Lighter structures/components, lower-drag aerodynamics, more effective engines, optimized operations, electrification of platforms, non-traditional configurations, and propulsion are all considered the directions being implemented as the industry intends to support, and if possible increase, its effectiveness optimization tempo to proceed with forecasted air traffic growth.
With the introduction of the first airplanes, their effectiveness has grown an average of 2 percent yearly. To succeed in the long-term targets established for research performed in the US and Europe, this figure of increase in carbon dioxide emissions and specific fuel consumption must grow.
However, the tendency has been modified with changes of generations.
In 2016, the Airbus A320neo possessed 14% less fuel burn compared to the original A320 and gained 21% in 2020 with further optimizations. This is the tiniest improvement that the following suggests.
In 2022, with high solution-design speed, aircraft producers will introduce model-on-model efficiency optimizations of 23% every 25 years. But this is not enough in scale to achieve the stated target (by Europe) of decreasing carbon emissions 77% by 2045 compared to the tech levels of 2000.
The majority of the effectiveness strengthening in Boeing 737 MAX and derives from the novel, higher-bypass turbofans. The engine producers have revealed intentions to bring improvements of 3%. However, more will be required to achieve the goals.
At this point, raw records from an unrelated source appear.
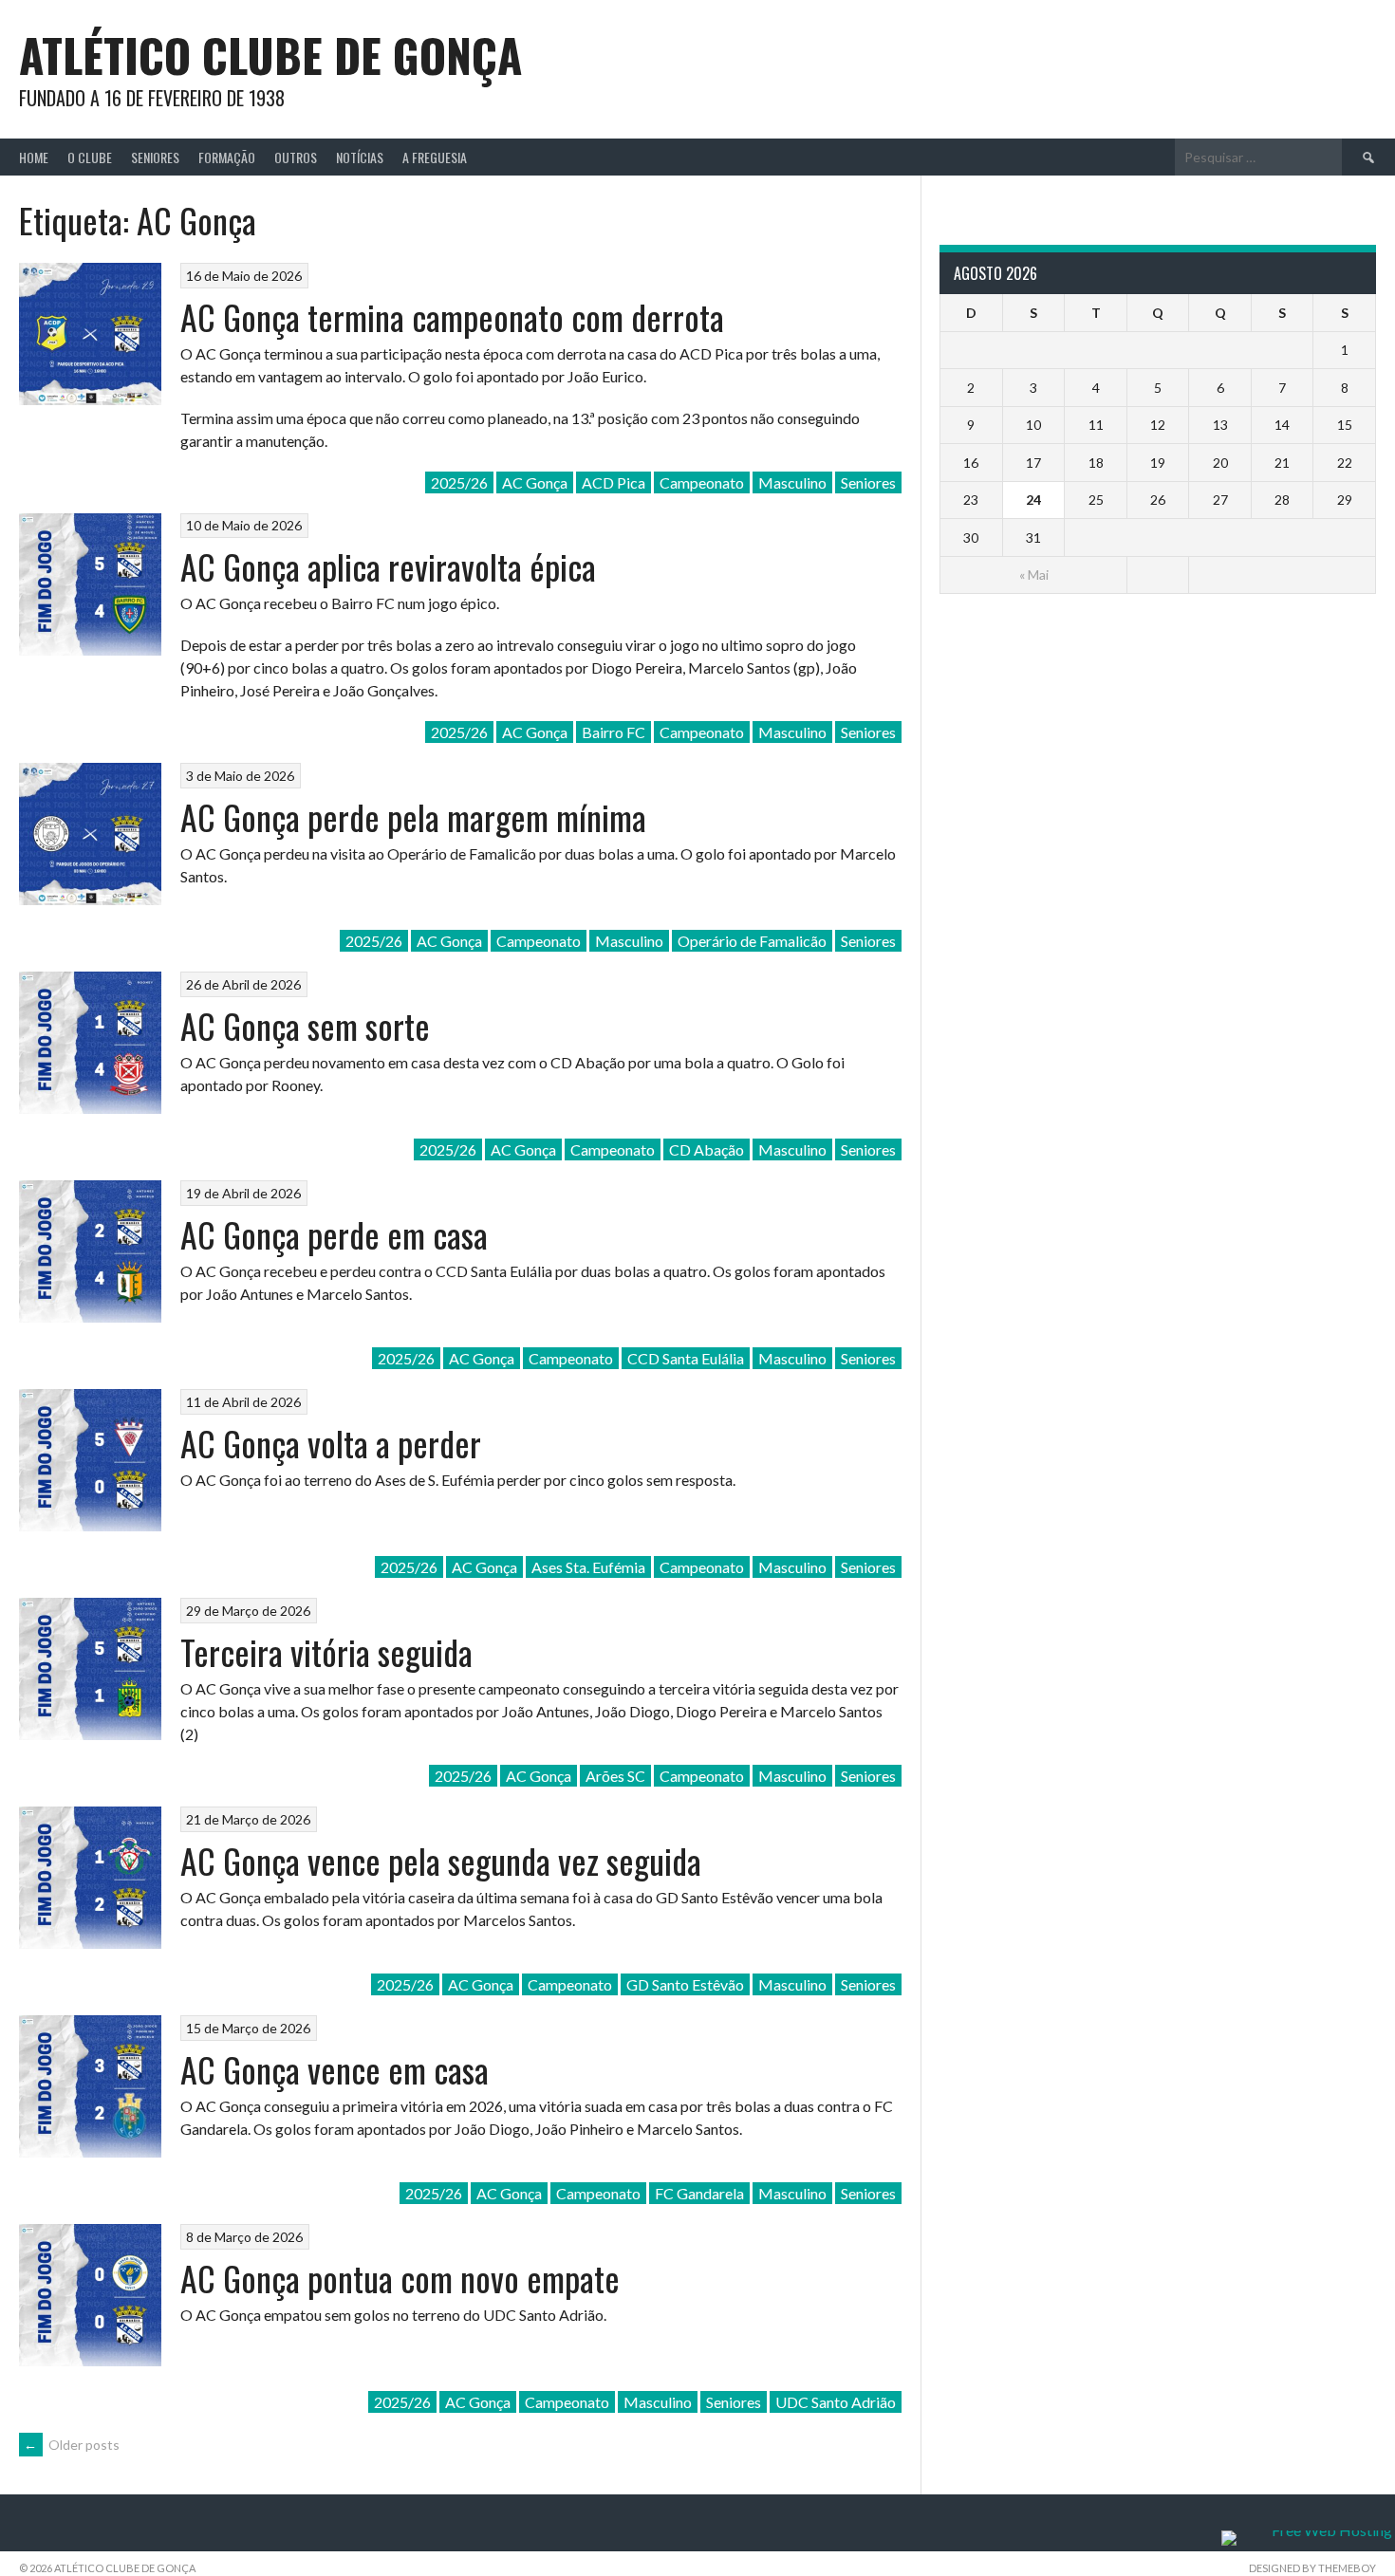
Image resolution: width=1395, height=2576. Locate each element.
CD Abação (706, 1149)
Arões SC (615, 1776)
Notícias (359, 157)
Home (33, 157)
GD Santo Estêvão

And every new movement is a challenge. For instance, Pratt & Whitney invested about 10 billion US dollars over 15 years to design their geared turbofan and gained an initial 16% fuel-burn decrease on the A320. The manufacturer possesses a road map to a further 22% in savings by 2024.
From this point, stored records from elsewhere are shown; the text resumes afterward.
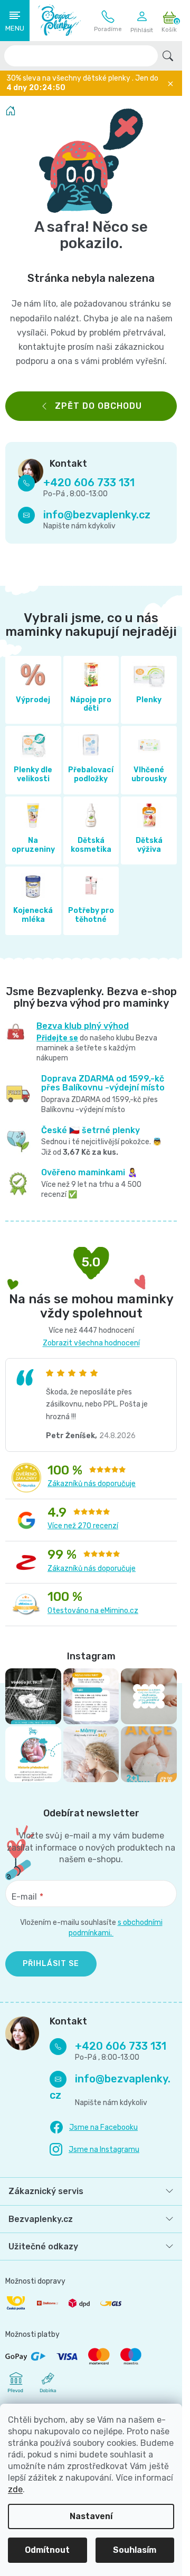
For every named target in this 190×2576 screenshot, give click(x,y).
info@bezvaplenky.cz (96, 514)
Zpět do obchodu (98, 406)
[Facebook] (94, 2128)
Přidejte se (57, 1038)
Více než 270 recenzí (83, 1525)
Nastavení (91, 2516)
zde (15, 2489)
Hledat (168, 55)
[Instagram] (94, 2149)
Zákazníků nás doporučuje (92, 1483)
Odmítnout (47, 2550)
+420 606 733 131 (108, 21)
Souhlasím (134, 2550)
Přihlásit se (51, 1963)
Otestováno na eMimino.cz (93, 1610)
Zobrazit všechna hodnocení (91, 1343)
According to NASA investigations, fuel burn could be minimized by about 49% by 2024, and 63% by 2031, in case a set of innovations apart from simply the engines has been set in motion. This is why engineers considering long term are designing novel aircraft propulsion architectures and configurations.
In accordance with NASA, the contemporary tube-and-wing design might introduce fuel economy up to 46% with enhanced aerodynamics, geared turbofans, and re-designed structures. But to move further, they would demand new approaches. Super effective configurations being researched involve truss-braced wing, the hybrid wing-body, and designs with embedded engines, lifting fuselages, and specific ingestion for less drag.
Specialists believe that the tube-and-wing will enter the 2030s due to drag minimization from active flutter curbing to maintain flexible wings and hybrid laminar stream enabled by aerodynamic innovations. However, to set large-diameter, super-high-bypass engines, snub gull wings will be required.
Currently, electric propulsion is not so huge (with 2-seat trainers) but by 2027 hybrid-electric designs will be able to power aircraft with less than a hundred seats. Increasing larger than this figure will be more challenging, and the clue to further effectiveness and emissions optimizations will be connected with distributed propulsion, where more powerful airframe/engine integration ensures aerodynamic advances apart from that enforceable by other methods.
After all, the aerospace industry will have to get rid of fossil fuels; otherwise, the risk rises for it to be the last user of a vanishing resource. Eco-friendly synthetic kerosenes will prolong the life of liquid fuels for decades, but the aerospace industry will require alternative energy sources anyway in case it wants to go on minimizing its carbon footprint. Chances are that batteries will be modified to satisfy aviation’s demands, or other strategies regarding high-density energy preservation will happen that guarantee a clean future.
The amount of civil aviation flights is supposed to double by 2050 that will result in a shortage of oil, growth of greenhouse gas emissions, and a negative influence on the surrounding in general. The identification of tech solutions to overcome those global challenges consists in minimizing the consumption of common fuels that includes modifying the design of the aircraft, avionics, engines, and aircraft control platforms.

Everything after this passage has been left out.